Iran’s next move appears designed to bleed U.S. forces just enough to trap America in an open-ended Middle East fight again.
Story Snapshot
- U.S.-Israeli strikes that began Feb. 28, 2026, triggered immediate Iranian retaliation across the region, targeting U.S. assets and widening the battlefield.
- By March 13 (day 14), the U.S. and Israel reported intensified operations, including thousands of strikes and a fresh U.S. buildup after additional American deaths.
- Iran’s strategy, as described, emphasizes attrition: missile and drone attacks, proxy escalation, and pressure on oil routes like the Strait of Hormuz.
- Analysts disagree on blame, but multiple sources converge on one risk: Iran benefits when America gets dragged into prolonged, costly commitments.

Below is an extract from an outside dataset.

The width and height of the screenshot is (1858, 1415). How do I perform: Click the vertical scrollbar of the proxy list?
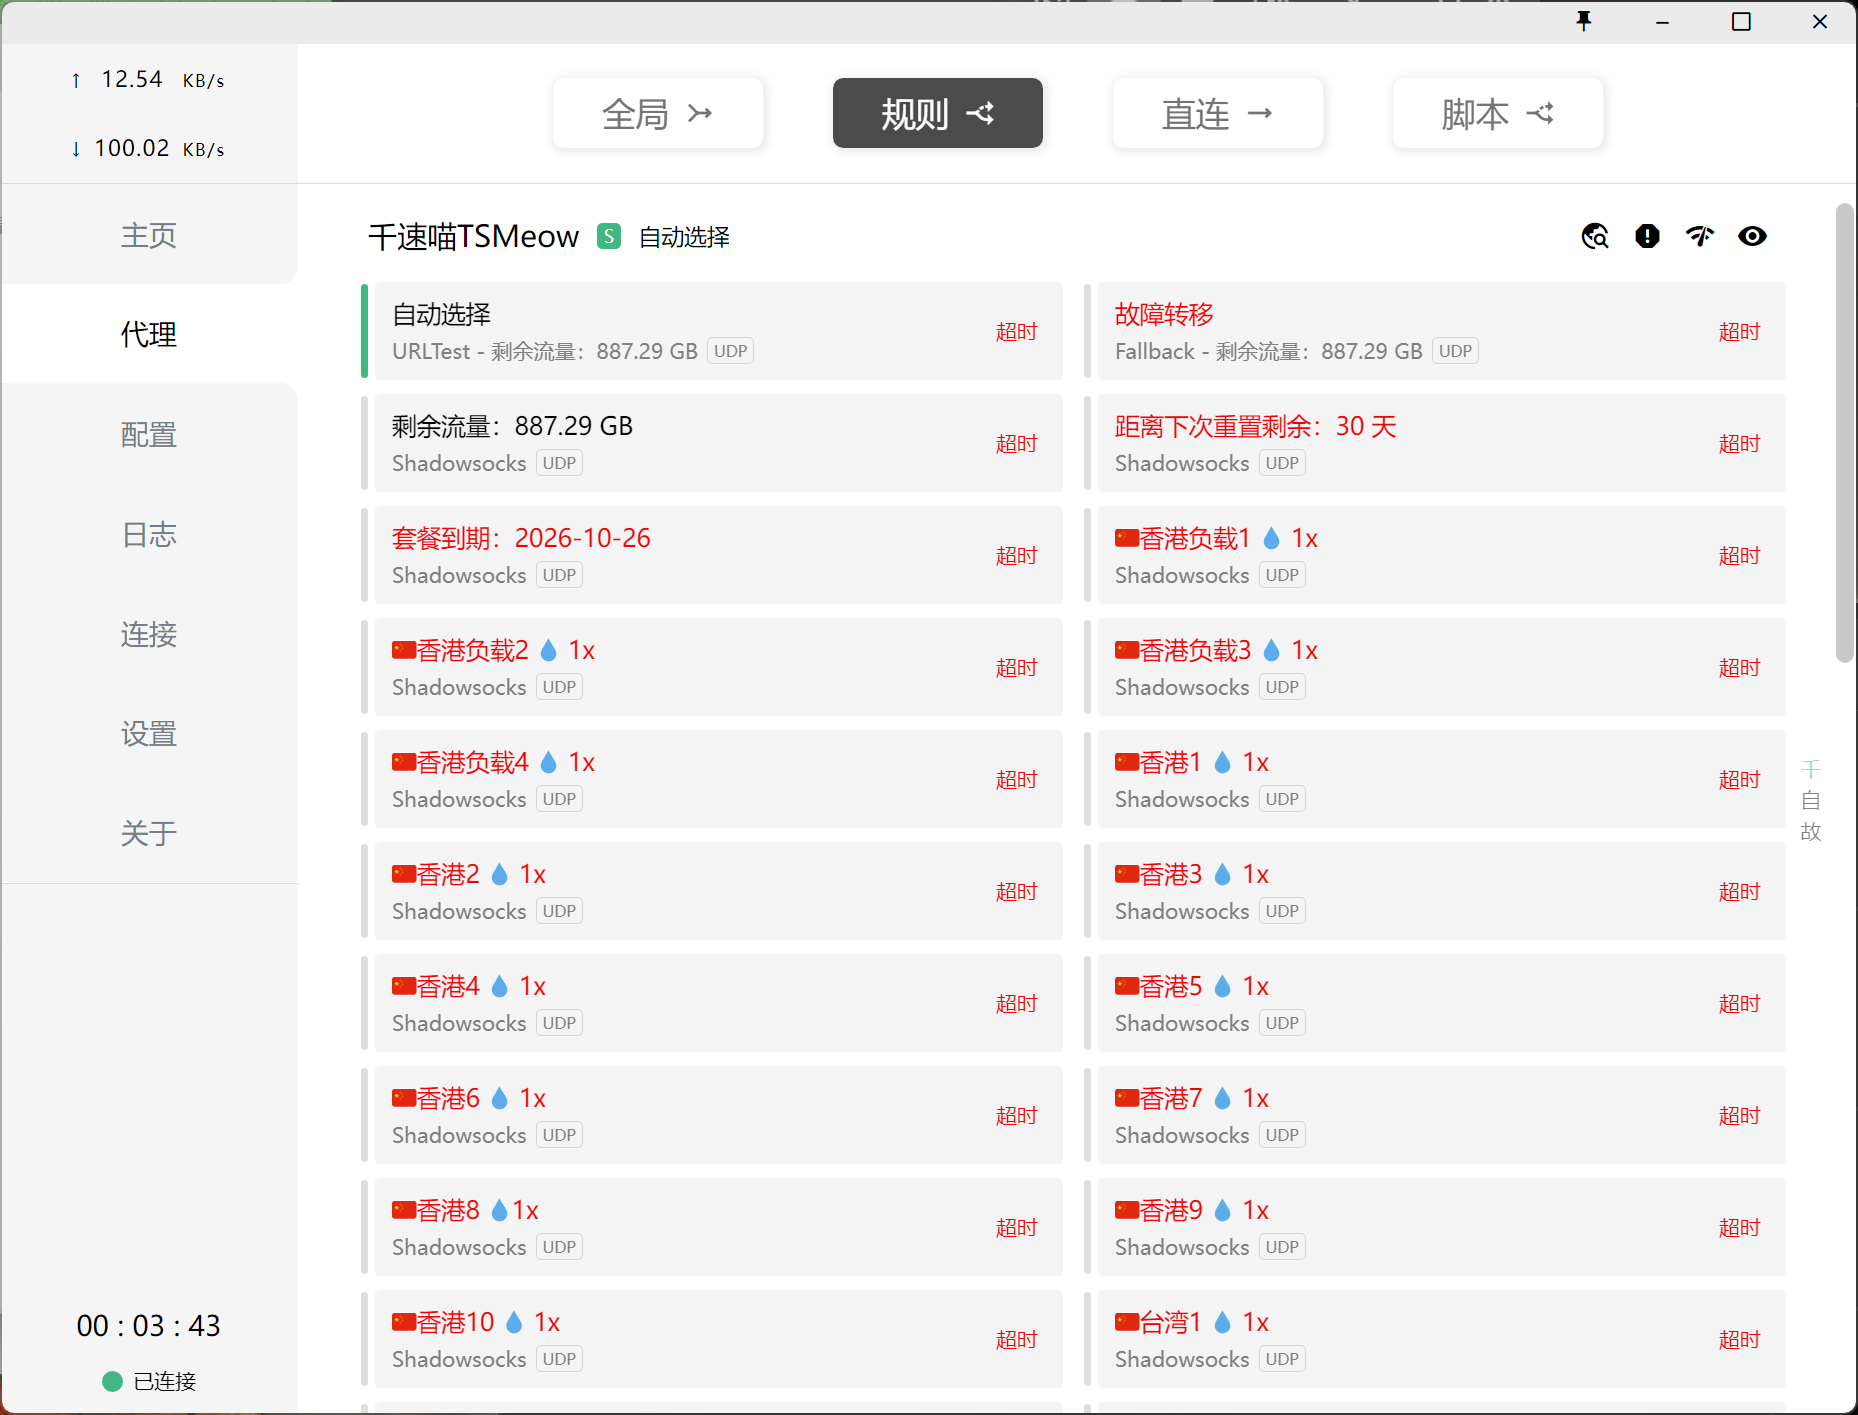coord(1844,432)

Iran’s Attrition Play: Keep U.S. Forces Engaged, Keep Costs Rising
Iran’s retaliatory campaign following the Feb. 28 U.S.-Israeli strikes has been described as more than a symbolic response. The pattern centers on sustaining pressure against U.S. positions and regional infrastructure through missile barrages, drone attacks, and proxy activity. That approach fits a familiar logic of attrition: if Iran can raise U.S. casualties, broaden targets, and keep the region unstable, Washington faces mounting political and military pressure to remain engaged rather than exit cleanly.
It indicates Iran has sought to expand the conflict’s footprint by targeting U.S. assets across multiple Middle East locations and by signaling threats to shipping lanes tied to global energy markets. The Strait of Hormuz looms especially large because of its role in oil transit. When Tehran can credibly threaten disruptions, the conflict stops being “over there” and starts affecting prices and economic confidence at home—an outcome that makes prolonged U.S. involvement more likely regardless of which side claims momentum.
How the Conflict Reached a Breaking Point After Failed Diplomacy
Background accounts trace the hostility to decades of confrontation, with nuclear disputes and proxy warfare compounding mistrust after the collapse of earlier dealmaking frameworks. President Trump reinstated “maximum pressure” in early 2025, pairing sanctions and demands about Iran’s nuclear program and proxies with the credible threat of force. A series of Red Sea and regional incidents then preceded stalled negotiations, followed by the Feb. 28 strike campaign that upended diplomacy entirely.
It describes Feb. 28 as the start of “Operation Epic Fury,” with extensive strikes and leadership decapitation claims that immediately changed Tehran’s incentives. When top leaders are removed and talks collapse, regimes often lean harder on asymmetric tools—drones, missiles, and proxies—because those systems can continue operating even under heavy air pressure. That reality helps explain why the conflict’s trajectory has looked less like a quick showdown and more like a grinding contest over endurance and escalation control.
Day 14: Troop Buildup, Casualties, and a Widening Target Set
By March 13, it cites a surge in U.S. military posture—additional troops and warships—after further American deaths and heightened threats around Hormuz. At the same time, it describes intensified U.S. and Israeli strikes, with large target counts and infrastructure-focused operations intended to degrade Iran’s ability to project force. The overall picture is stalemate pressure: each side escalates to regain initiative while risking a broader regional spillover.
Human and economic impacts are already substantial based on figures, including thousands dead across Iran and neighboring areas, mounting U.S. casualties, and large-scale disruption for civilians. Even where precise death tolls vary by source, the strategic effect is clear: every additional week increases the odds of miscalculation, strains allied governments hosting U.S. bases, and keeps the oil-market “war premium” alive. That is exactly the kind of compounding damage an attrition strategy aims to produce.
What Conservatives Should Watch: Constitutional Guardrails and Mission Creep
Available sources emphasize a central strategic danger: mission creep. When attacks spread across bases, embassies, and shipping corridors, U.S. objectives can quietly expand from deterrence to indefinite regional stabilization—an approach many Americans associate with the worst lessons of Iraq and Afghanistan. It also notes NATO’s involvement at the margins and the risk of proxy escalation, both of which can widen obligations. Clear war aims and defined end states matter when Americans are paying in blood and treasure.
On competing narratives, it includes sharp criticism from economist Jeffrey Sachs characterizing the conflict as avoidable and condemning the strike path, while U.S. officials quoted portray Iran’s actions as “desperation” and aggression through proxies. Those perspectives underscore a key limitation: partisan framing is strong, and some casualty and repression figures are difficult to independently validate. Still, multiple sources converge on the practical takeaway—Tehran’s incentives favor dragging the U.S. into a longer fight, not ending it quickly.